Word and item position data
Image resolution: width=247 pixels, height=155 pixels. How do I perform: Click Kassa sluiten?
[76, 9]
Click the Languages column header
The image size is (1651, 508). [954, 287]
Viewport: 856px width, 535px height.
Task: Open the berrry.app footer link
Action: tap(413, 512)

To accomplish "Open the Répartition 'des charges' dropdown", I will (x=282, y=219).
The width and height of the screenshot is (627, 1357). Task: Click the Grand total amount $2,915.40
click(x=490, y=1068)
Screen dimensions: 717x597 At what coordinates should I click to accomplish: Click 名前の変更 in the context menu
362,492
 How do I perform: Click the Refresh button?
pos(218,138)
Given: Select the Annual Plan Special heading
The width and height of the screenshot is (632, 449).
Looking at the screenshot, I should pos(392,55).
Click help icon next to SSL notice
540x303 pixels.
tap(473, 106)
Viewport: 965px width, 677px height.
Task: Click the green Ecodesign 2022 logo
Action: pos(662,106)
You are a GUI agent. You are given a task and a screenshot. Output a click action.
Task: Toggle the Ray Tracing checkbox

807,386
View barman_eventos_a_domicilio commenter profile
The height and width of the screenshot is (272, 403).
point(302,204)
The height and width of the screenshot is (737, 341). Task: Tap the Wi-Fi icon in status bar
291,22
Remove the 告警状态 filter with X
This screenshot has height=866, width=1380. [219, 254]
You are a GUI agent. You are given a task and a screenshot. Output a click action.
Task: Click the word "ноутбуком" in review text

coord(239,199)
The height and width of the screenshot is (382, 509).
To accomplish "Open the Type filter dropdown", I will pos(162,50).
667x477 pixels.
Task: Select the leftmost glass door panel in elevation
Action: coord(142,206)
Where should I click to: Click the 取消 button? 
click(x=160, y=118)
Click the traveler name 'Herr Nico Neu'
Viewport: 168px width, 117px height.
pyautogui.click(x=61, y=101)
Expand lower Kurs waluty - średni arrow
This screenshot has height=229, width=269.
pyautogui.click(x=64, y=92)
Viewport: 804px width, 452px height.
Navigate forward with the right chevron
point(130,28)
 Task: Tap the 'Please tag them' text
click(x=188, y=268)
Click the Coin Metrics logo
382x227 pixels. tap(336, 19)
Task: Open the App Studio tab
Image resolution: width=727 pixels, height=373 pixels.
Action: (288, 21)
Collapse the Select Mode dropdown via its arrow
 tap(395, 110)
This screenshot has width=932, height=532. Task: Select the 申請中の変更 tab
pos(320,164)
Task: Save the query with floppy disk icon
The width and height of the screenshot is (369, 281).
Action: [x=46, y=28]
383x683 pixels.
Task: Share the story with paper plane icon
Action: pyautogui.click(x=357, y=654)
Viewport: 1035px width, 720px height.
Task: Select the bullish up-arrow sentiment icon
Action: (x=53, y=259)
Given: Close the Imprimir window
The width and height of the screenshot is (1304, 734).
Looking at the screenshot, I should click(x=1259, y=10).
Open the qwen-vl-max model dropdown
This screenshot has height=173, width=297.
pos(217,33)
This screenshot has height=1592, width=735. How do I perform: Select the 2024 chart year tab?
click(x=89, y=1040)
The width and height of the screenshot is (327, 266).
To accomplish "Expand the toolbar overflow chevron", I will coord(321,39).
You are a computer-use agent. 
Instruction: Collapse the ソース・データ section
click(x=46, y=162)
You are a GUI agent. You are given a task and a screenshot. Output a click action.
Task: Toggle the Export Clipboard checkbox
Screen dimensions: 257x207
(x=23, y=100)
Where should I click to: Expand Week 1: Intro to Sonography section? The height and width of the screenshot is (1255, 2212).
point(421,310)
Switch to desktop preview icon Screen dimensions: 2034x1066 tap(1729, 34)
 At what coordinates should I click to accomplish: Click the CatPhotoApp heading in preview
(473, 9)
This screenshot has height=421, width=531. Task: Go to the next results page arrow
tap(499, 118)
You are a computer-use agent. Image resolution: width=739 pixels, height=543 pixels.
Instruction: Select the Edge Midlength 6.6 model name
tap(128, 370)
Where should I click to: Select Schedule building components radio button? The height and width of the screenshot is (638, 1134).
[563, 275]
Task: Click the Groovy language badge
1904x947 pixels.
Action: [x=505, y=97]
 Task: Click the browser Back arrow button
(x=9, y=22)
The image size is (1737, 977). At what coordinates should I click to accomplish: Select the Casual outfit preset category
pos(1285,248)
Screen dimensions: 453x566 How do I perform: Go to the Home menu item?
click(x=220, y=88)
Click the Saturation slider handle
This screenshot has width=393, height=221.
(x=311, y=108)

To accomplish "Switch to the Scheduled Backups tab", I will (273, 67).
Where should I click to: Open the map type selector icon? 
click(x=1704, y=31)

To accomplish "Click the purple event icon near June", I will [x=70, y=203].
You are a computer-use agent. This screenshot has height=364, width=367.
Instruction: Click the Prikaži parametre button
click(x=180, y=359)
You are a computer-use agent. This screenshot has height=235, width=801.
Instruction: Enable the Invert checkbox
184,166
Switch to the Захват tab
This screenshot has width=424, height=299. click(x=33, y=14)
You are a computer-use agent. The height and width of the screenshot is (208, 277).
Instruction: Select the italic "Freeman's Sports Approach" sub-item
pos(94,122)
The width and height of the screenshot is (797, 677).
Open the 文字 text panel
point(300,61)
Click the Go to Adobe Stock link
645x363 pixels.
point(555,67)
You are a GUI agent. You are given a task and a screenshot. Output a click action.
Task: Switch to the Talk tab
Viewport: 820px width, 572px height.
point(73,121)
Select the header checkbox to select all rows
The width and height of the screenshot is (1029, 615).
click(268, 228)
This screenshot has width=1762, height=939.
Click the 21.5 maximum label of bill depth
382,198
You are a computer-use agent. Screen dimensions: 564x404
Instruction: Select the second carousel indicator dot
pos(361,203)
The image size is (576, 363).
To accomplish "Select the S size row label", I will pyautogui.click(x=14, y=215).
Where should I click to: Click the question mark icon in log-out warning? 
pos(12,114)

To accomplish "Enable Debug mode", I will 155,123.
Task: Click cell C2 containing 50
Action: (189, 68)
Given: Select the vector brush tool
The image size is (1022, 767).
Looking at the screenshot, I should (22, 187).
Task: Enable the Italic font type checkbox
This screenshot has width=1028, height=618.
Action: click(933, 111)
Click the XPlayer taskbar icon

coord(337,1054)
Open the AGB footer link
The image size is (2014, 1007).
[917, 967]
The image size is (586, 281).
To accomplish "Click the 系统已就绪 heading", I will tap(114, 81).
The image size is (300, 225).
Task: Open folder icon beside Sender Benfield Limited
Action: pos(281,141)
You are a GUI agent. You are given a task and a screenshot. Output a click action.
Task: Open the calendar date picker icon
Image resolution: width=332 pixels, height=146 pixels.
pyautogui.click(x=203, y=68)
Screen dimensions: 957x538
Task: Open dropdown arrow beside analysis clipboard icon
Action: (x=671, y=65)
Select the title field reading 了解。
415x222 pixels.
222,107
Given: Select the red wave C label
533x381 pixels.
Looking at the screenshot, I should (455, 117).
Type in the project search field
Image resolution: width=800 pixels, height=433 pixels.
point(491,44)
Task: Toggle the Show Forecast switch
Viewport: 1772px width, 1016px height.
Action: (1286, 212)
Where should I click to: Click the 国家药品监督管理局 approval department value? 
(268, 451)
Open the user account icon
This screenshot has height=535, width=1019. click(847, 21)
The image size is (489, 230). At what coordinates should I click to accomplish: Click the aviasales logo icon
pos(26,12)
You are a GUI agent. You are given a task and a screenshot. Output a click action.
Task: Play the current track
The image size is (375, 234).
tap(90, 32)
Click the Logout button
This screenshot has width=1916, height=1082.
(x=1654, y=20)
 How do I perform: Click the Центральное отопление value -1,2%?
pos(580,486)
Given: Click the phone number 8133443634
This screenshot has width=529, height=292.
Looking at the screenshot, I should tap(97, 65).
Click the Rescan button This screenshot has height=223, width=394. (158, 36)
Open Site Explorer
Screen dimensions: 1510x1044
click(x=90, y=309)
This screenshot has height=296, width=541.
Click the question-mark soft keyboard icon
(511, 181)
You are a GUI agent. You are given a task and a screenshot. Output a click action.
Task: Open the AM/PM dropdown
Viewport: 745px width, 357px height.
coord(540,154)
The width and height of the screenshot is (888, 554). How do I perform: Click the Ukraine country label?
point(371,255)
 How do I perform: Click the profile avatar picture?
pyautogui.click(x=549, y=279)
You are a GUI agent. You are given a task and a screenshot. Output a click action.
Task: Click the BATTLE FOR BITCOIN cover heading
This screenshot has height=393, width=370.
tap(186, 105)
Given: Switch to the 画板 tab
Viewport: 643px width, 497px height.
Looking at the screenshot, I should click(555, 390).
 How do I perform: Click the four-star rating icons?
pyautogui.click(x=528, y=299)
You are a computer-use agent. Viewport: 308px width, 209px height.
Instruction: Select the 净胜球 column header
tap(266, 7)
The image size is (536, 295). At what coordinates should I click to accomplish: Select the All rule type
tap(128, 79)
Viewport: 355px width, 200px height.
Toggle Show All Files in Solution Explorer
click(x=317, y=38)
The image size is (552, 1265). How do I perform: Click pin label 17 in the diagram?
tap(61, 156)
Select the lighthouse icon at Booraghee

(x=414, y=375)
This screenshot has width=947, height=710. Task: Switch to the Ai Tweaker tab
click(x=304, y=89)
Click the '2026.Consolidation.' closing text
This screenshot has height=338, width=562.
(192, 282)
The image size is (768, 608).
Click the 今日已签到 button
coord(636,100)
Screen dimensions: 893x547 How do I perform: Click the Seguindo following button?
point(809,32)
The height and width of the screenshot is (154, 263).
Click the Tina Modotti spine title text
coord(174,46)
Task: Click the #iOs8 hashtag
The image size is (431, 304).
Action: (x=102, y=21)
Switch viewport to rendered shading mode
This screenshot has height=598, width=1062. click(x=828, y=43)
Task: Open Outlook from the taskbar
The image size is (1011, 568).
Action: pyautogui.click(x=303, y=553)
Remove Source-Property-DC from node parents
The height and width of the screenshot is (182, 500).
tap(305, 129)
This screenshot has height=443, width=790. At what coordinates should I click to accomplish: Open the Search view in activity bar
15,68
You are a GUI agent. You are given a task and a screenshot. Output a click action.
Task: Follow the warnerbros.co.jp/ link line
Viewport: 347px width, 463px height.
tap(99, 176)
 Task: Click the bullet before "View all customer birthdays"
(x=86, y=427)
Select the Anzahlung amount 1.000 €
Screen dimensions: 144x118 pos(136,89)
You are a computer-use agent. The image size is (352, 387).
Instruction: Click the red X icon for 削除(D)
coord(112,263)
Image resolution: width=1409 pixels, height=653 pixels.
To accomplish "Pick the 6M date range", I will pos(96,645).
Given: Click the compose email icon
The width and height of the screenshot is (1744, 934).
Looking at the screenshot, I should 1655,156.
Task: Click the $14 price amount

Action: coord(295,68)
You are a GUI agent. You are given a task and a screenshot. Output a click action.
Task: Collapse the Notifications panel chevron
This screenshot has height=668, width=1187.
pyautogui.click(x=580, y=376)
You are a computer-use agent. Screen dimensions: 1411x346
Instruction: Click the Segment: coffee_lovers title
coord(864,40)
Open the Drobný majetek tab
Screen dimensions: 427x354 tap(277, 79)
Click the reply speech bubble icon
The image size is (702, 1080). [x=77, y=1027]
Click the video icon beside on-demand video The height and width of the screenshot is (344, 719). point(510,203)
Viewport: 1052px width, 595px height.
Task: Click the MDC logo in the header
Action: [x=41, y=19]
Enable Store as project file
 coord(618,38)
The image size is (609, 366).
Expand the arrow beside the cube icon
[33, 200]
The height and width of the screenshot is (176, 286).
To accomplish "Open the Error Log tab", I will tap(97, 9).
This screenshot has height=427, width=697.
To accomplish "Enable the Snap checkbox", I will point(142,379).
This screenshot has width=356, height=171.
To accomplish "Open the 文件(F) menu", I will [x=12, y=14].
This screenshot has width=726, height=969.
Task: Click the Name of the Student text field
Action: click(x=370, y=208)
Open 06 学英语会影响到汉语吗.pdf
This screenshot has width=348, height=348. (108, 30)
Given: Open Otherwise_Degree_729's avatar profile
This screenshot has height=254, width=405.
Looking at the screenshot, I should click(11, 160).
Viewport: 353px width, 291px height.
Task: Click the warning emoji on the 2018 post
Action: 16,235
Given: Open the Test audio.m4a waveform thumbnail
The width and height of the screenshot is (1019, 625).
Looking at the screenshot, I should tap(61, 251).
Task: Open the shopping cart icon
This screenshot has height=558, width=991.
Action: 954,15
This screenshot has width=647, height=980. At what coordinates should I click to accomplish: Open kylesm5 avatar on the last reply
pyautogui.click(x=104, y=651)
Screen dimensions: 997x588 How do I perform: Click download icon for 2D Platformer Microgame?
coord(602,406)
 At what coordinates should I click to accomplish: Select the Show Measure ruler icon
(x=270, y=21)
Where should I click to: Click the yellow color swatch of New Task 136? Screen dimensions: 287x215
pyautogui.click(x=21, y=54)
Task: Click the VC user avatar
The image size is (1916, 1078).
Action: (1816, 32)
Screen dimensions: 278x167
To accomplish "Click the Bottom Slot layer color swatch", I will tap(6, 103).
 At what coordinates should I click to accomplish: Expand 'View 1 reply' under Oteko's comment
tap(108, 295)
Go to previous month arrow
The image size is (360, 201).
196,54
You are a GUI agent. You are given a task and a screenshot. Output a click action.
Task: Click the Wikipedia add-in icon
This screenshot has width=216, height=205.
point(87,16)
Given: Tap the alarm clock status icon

-- What this task involves --
Please rewrite the data starting at the line that contains "The image size is (609, 366)." and ending at the line that contains "I will point(142,379)." as a numbered list, leaving out blank lines.

-- Result of this exercise --
1. The image size is (609, 366).
2. Expand the arrow beside the cube icon
3. [33, 200]
4. The height and width of the screenshot is (176, 286).
5. To accomplish "Open the Error Log tab", I will tap(97, 9).
6. This screenshot has height=427, width=697.
7. To accomplish "Enable the Snap checkbox", I will point(142,379).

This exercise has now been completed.